No nos matarán. Esto es un campamento. ¿A quién le importa?
—Ya basta —digo.
Veo que Jenkins está a punto de seguir defendiendo su postura, lo cual no carece de mérito. En los combates de blindados de toda la campaña en el desierto, es normal que las dotaciones aliadas o del Eje levanten las manos cuando sus vehículos no dan para más y no están en condiciones de esperar ayuda. No es un acto vergonzoso. Generales de ambos bandos han sacado bandera blanca. Se cuentan innumerables historias de soldados que se rinden a una hora, para que sus captores caigan prisioneros a la siguiente, cuando cambian las tornas de la batalla.

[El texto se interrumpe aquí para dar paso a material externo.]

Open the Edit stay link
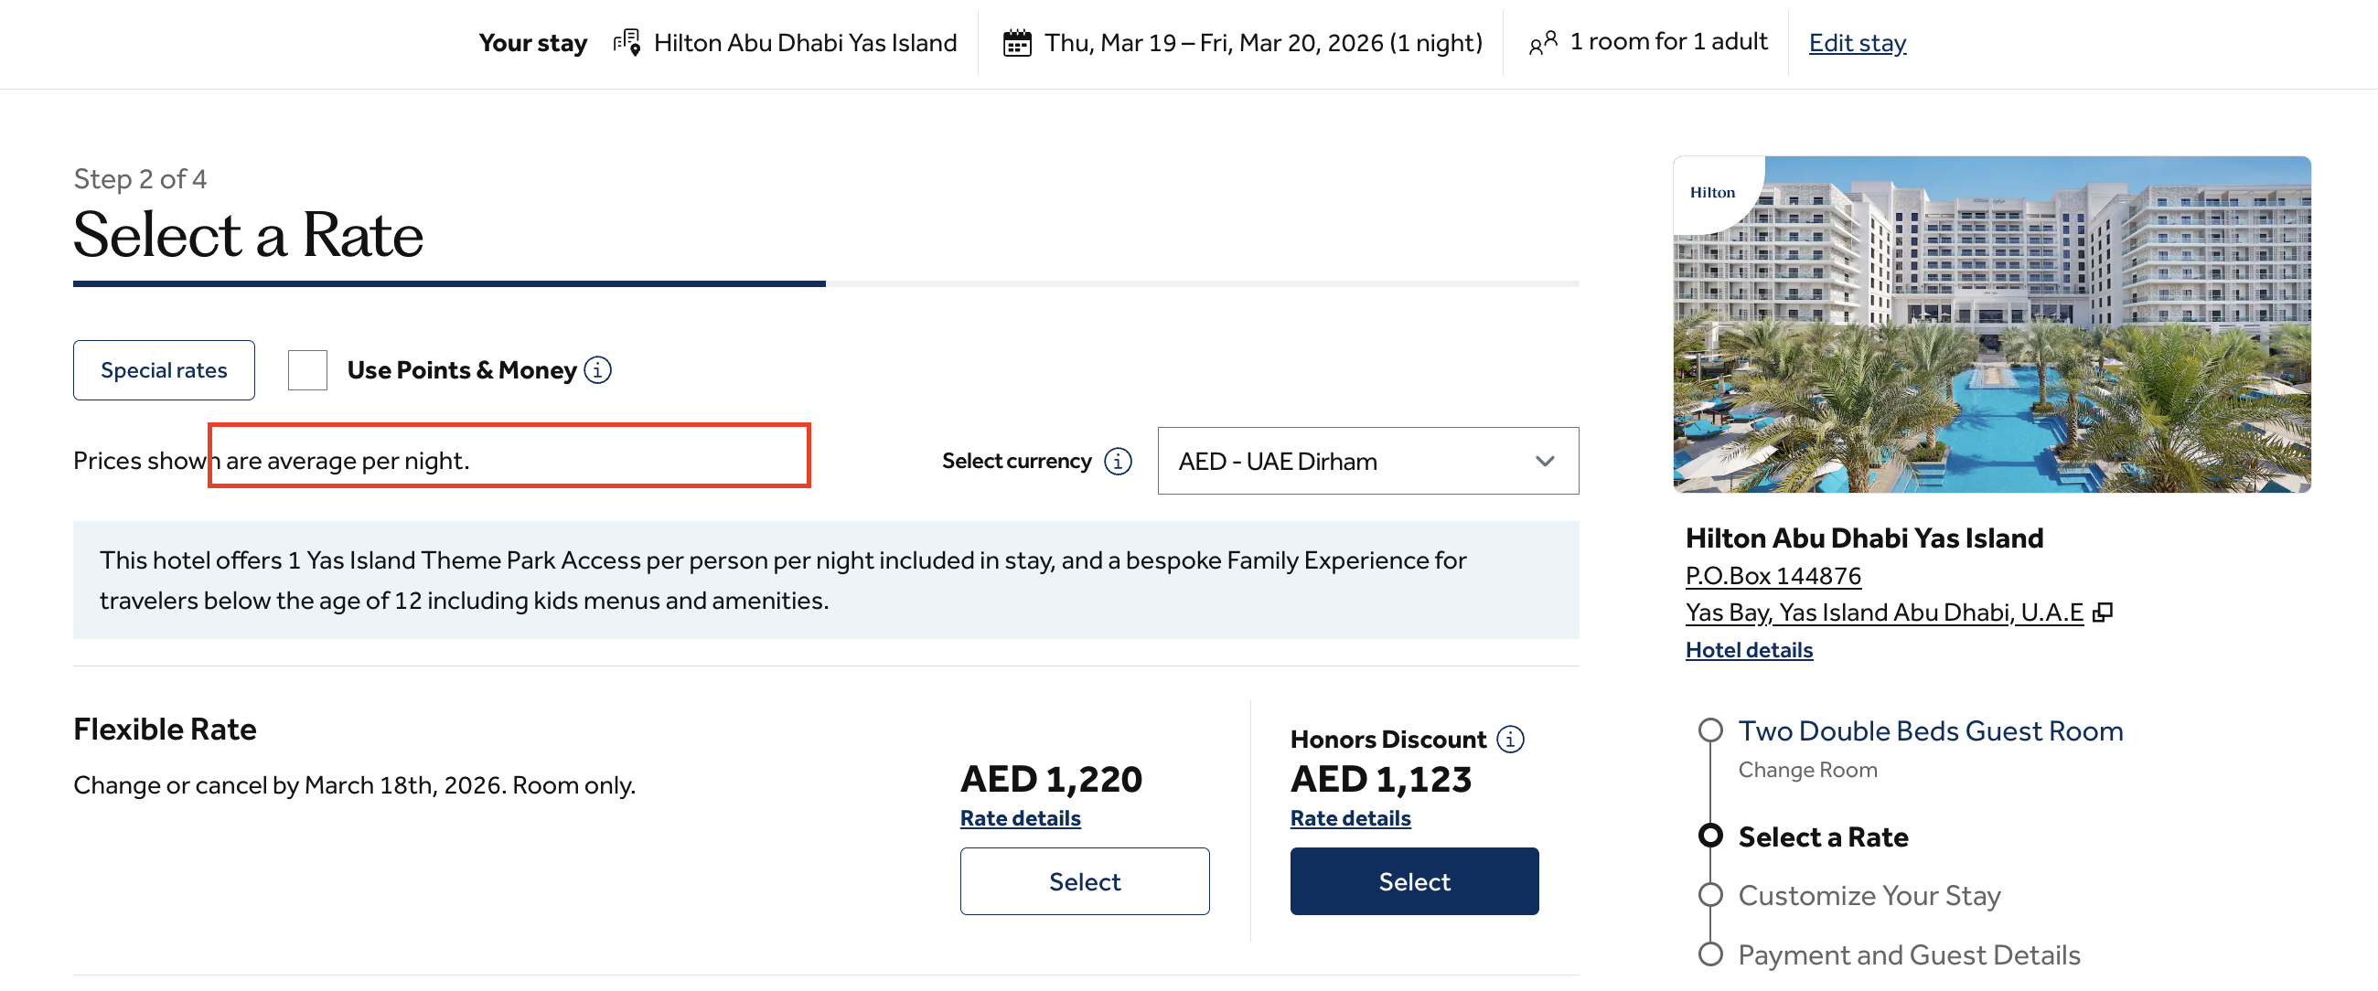2378x991 pixels. pyautogui.click(x=1856, y=42)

Pero esta noche es diferente. La idea de rendirse, meditada un solo un segundo, horadará nuestra voluntad y nos quebrará antes del amanecer.
—No quiero volver a oír hablar de eso —le digo a Jenkins.
No sé si es mi voz o mi mirada, pero Jenkins desiste al momento. Se disculpa.
—Olvídalo —le digo—. Vuelve al trabajo.
Todos los hombres se entregan a la tarea de recoger maleza. Es una técnica que practiqué en Bovington. Así es como los tanques cruzan las zanjas. Hacemos unas gavillas alargadas con tamariscos y acacias y luego las atamos con cuerdas y cadenas. La tarea nos lleva horas. Mientras tanto, mi mente no deja de trabajar. ¿Cómo podré restaurar la confianza de los hombres en Jenkins y la fe de éste en sí mismo después de lo que ha pasado?
Por fin colocamos la masa de arbustos en su sitio y las planchas de arena por encima. Los hombres contemplan su obra. Hay que estar loco para conducir sobre esa frágil superficie.
—Jenkins —digo—, tu primero.
Jenkins comprende. Todos comprenden. No se trata de un castigo, sino de una oportunidad de redención.
Sube al asiento y se pone al volante.
—¡Adelante!
El camión cruza el abismo con la agilidad de un zorro. Alcanza terreno firme, se detiene para afianzarse y remolca el camión de Collier con una cadena. Acto seguido, tiramos ladera abajo el improvisado puente de arbustos para que nuestros enemigos no puedan utilizarlo. Una vez en la cima, Collier y Punch le dan unías palmadi tas en la espalda a Jenkins como muestra de reconocimiento. Oliphant y Grainger suben desde sus puestos de retaguardia. El enemigo, más abajo, sigue insistiendo en sus ofertas de rendición.
Collier se para al borde de la cima con su Vickers.
—¿Quién quiere una ración? —dice, apuntando con el arma.
No hay respuesta.
Los hombres están cansados y aliviados por seguir vivos y libres.